Last year's two-week concurrent deer season resulted in 14 HRSIs, of which three fatalities and five non-fatalities were caused by a hunter who shot another in the line of fire, or was the result of a ricochet or stray shot. During the separate two-week buck and three-day antlerless deer seasons in 2000, there was a total of 19 HRSIs, of which 12 non-fatal incidents were caused by a hunter who shot another in mistake for game or who was in the line of fire, or was the result of a ricochet or stray shot.

"While the Game Commission views one HRSI as one too many, the decline of such incidents over the years can be directly attributed to the mandatory requirement that hunters wear fluorescent orange and mandatory Hunter-Trapper Education certification for all first-time hunters," said Keith Snyder, Game Commission Hunter Education Division chief. "However, the recent declines in HRSIs during the rifle deer season suggests that the expanded deer hunting opportunities giving hunters more time to hunt and antler restrictions requiring hunters to more carefully examine their target may be another influence on improved safety."

Another positive development in the 2002 deer seasons has been the number of large bucks being taken by hunters.

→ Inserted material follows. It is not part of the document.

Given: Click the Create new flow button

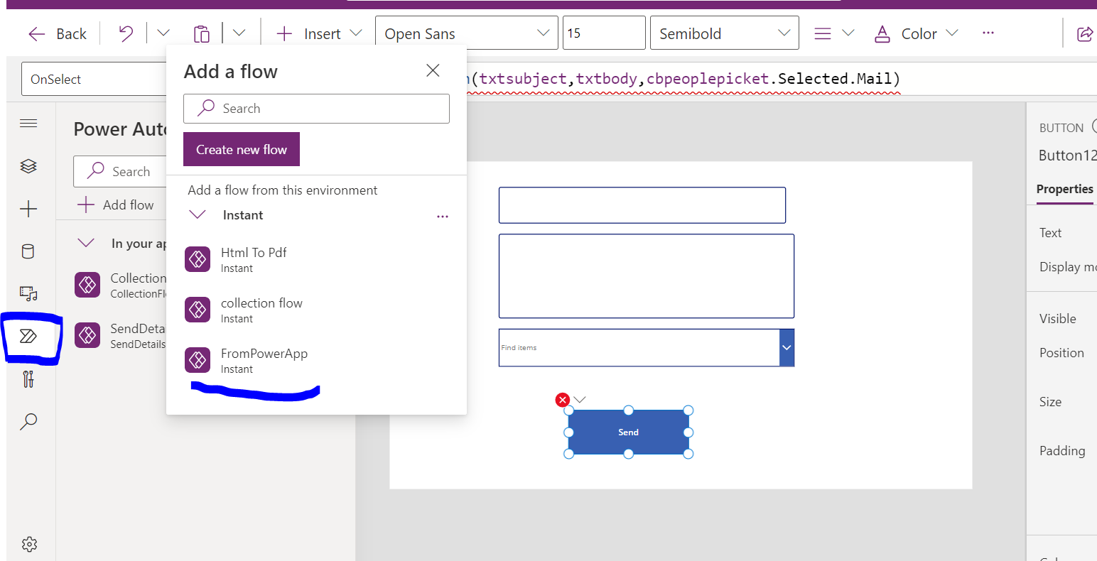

Alt chalks up the occurrence to a variety of factors.

"The contributing factors to this year's big buck bonanza range from hunter behavior and weather to fall food supplies and regulatory changes," Alt explained. "The 2001 deer season - our first concurrent seasons deer hunt - was impacted by warm weather and rain, which reduced hunter movement and participation and consequently reduced deer movements and impacted hunter success. Some hunters also surely were satisfied with taking a doe and didn't hunt bucks or held out for a bigger buck. Other contributing factors include last fall's tremendous acorn crop; a mild winter; and the fact that many hunters this year had to hold out longer for a buck - instead of shooting the first buck to walk by - and are subsequently increasing their chances of taking a larger buck."

"If you thought this year was special, wait until next year. We anticipate a doubling in the number of bucks reaching at least two and one-half years of age - most of which will have eight or more points. Antler restrictions, we believe, were in the best interests of the deer resource and hunters. It's an exciting time to be a hunter in the Commonwealth."

Alt is quick to note that hunters and the agency's Board of Game Commissioners are the main reason the state's new deer management program is moving forward.

"Without the support of hunters and the Game Commissioners, this agency's program could not be improved," Alt said. "We need that continued and growing support to keep Pennsylvania heading in the right direction."

Hunters who take deer must complete and submit their deer harvest report card to the Game Commission. After reviewing the harvest report cards from all 2002-2003 deer seasons - including the late statewide flintlock and archery deer seasons and Special Regulation Area counties antlerless deer season (Dec. 26-Jan. 11) - and data collected from the deer aging teams, the Game Commission expects to have the 2002-2003 calculated deer harvest results available by mid-March.